Astronomers have studied seasonal changes.Pluto's surface pressure using a coating technique. Coverage occurs when a single celestial body blocks light entering the Earth from a more distant celestial body. By observing how Pluto blocks light from distant stars, one can measure information about the density of the atmosphere, pressure and temperature.
"We were able to build seasonal models of Pluto andhow it reacts to changes depending on the amount of sunlight it receives, revolving around the sun. We found that when Pluto is furthest from the Sun, nitrogen freezes in its atmosphere, ”comments Andrew Cole of the University of Tasmania.
Pluto is the only world of the solar systemhaving a pronounced elliptical orbit. Because of this, the distance between the dwarf and the Sun is constantly changing, which significantly affects the seasons. On the surface of Pluto is quite cold, the temperature ranges from -228 to -238 degrees Celsius. Now, scientists have found that some seasons on a dwarf are colder than others, and so much so that the atmosphere, consisting mainly of nitrogen, freezes to such an extent that it literally falls on the surface of the planet, leaving a full vacuum. After such an imbalance and the unexpected arrival of a harsh winter, the surface of Pluto may not be ready, astronomers say.

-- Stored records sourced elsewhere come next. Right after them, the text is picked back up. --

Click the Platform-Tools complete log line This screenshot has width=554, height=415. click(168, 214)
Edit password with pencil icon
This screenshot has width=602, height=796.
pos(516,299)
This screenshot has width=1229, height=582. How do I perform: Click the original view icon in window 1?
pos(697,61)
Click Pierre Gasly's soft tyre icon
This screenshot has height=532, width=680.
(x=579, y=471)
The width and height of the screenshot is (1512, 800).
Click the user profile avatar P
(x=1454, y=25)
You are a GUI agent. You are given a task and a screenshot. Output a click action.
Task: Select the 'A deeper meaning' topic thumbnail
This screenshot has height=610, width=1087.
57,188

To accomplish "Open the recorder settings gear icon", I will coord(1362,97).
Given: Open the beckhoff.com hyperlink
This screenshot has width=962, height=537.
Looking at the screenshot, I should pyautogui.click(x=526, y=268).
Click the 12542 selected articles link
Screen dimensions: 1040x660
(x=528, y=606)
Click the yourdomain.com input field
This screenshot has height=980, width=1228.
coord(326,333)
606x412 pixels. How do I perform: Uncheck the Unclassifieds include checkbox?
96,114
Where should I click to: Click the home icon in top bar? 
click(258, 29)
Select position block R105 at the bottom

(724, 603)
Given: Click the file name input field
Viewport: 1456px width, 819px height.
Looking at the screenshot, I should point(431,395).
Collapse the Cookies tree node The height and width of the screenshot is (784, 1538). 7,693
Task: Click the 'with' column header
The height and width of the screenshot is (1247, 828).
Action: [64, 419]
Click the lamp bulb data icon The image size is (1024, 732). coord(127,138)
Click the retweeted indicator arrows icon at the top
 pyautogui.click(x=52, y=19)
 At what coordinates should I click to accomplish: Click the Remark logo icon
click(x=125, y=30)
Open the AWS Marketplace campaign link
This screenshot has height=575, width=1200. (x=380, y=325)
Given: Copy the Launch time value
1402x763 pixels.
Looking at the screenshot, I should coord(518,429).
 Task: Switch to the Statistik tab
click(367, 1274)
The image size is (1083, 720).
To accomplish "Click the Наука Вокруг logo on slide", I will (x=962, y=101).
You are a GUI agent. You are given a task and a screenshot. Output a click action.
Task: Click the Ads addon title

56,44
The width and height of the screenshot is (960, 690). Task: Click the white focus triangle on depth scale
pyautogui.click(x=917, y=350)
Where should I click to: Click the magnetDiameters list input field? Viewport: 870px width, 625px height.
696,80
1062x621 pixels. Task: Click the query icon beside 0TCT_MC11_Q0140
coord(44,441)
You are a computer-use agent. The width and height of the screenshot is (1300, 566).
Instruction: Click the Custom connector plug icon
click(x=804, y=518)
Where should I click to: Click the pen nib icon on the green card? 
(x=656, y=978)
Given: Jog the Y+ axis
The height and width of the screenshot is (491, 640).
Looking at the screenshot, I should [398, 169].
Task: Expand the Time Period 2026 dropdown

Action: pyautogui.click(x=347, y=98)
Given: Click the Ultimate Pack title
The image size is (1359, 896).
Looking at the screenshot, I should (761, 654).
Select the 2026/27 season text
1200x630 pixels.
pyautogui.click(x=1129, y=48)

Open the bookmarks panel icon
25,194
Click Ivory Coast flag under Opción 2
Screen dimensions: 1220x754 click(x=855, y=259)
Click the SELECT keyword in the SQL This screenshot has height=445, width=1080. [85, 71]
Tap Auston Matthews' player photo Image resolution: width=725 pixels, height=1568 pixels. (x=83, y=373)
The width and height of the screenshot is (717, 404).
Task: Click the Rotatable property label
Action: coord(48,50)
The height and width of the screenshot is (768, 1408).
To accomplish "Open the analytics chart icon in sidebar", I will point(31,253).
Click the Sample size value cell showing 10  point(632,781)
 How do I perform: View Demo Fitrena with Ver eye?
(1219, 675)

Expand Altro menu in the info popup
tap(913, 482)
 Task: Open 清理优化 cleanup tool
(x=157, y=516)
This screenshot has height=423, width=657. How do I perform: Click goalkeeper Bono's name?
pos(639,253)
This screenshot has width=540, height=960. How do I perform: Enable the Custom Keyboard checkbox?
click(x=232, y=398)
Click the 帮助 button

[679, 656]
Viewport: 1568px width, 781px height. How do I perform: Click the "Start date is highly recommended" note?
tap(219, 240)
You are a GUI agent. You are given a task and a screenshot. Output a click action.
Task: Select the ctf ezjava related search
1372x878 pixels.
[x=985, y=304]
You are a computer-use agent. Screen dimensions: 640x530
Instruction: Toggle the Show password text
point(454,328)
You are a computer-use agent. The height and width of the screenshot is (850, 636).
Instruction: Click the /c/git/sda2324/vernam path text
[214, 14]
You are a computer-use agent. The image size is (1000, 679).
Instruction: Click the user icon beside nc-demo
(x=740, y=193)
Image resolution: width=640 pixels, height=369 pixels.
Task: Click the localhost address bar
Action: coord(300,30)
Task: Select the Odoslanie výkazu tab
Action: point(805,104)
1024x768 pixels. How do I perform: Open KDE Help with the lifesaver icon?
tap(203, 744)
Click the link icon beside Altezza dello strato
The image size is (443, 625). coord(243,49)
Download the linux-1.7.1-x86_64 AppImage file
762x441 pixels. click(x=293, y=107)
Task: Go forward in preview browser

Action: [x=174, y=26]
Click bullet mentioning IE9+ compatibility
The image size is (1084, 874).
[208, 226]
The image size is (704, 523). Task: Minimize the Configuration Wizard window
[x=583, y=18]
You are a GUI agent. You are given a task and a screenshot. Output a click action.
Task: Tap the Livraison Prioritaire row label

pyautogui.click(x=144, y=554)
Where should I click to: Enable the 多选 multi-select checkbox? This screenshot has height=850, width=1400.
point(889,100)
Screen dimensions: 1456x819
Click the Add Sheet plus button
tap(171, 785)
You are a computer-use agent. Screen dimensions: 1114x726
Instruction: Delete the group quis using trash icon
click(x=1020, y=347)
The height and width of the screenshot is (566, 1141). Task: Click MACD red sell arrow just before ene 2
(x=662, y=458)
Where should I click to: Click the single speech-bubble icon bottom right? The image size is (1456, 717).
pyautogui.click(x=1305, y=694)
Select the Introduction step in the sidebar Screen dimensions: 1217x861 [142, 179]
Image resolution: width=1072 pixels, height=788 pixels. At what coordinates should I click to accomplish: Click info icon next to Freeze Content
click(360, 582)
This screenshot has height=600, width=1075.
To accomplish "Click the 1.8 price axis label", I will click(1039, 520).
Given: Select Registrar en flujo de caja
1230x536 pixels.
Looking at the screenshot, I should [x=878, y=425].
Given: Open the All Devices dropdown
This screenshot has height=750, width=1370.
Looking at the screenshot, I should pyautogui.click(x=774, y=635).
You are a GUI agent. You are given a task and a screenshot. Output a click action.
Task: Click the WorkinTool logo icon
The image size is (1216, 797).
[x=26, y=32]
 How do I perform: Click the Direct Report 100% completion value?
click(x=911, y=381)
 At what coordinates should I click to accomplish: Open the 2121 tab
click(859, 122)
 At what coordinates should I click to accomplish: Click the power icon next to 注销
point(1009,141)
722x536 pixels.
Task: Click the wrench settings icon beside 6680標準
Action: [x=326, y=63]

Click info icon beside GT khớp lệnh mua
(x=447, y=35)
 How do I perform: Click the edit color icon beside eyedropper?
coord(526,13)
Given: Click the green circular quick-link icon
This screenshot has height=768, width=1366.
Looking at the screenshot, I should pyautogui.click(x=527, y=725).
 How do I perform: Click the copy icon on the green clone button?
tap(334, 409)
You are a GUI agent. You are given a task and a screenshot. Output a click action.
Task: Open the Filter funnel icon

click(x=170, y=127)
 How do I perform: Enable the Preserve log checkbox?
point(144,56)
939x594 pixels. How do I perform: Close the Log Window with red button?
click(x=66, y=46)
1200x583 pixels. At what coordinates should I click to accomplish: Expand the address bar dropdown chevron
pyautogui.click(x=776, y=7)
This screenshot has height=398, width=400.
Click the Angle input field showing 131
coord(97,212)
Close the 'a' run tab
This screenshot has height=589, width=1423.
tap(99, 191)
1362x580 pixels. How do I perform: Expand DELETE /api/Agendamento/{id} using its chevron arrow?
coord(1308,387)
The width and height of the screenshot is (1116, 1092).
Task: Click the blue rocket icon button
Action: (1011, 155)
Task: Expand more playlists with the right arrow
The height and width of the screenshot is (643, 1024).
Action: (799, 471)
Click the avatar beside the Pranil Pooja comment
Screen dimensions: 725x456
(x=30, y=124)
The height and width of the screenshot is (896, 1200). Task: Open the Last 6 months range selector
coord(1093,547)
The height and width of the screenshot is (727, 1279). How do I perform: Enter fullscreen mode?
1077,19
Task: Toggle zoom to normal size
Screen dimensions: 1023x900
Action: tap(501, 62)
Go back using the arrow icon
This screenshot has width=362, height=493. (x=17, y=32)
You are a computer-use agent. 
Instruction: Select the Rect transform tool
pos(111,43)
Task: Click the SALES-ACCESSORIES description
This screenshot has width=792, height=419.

Gravity and day length are alsoadversely affect the atmosphere of the planet, changing it by destructive force. Researchers note that over the past 30 years, the atmospheric pressure of Pluto has increased 3 times. Scientists' models show that most of the atmosphere will condense outside until almost nothing remains of it.
“Our forecasts suggest that by 2030, the entire atmosphere of the planet will completely freeze and disappear,” says Cole.
If this really happens, Pluto will becomelook different. Frozen nitrogen in the atmosphere would reflect more sunlight, so the dwarf will appear brighter in the sky. But the surface of the dwarf world will also undergo changes. The red-orange colors observed by the “New Horizons” mission on Pluto in 2015 will disappear under the nitrogen frost.